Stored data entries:
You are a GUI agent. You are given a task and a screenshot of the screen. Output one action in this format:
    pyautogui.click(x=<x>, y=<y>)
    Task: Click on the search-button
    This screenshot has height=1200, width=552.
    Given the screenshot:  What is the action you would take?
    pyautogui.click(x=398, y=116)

TASK PROMPT: Write out each of the entries above verbatim.

RESULT OF THIS EXERCISE:
You are a GUI agent. You are given a task and a screenshot of the screen. Output one action in this format:
    pyautogui.click(x=<x>, y=<y>)
    Task: Click on the search-button
    This screenshot has height=1200, width=552.
    Given the screenshot:  What is the action you would take?
    pyautogui.click(x=398, y=116)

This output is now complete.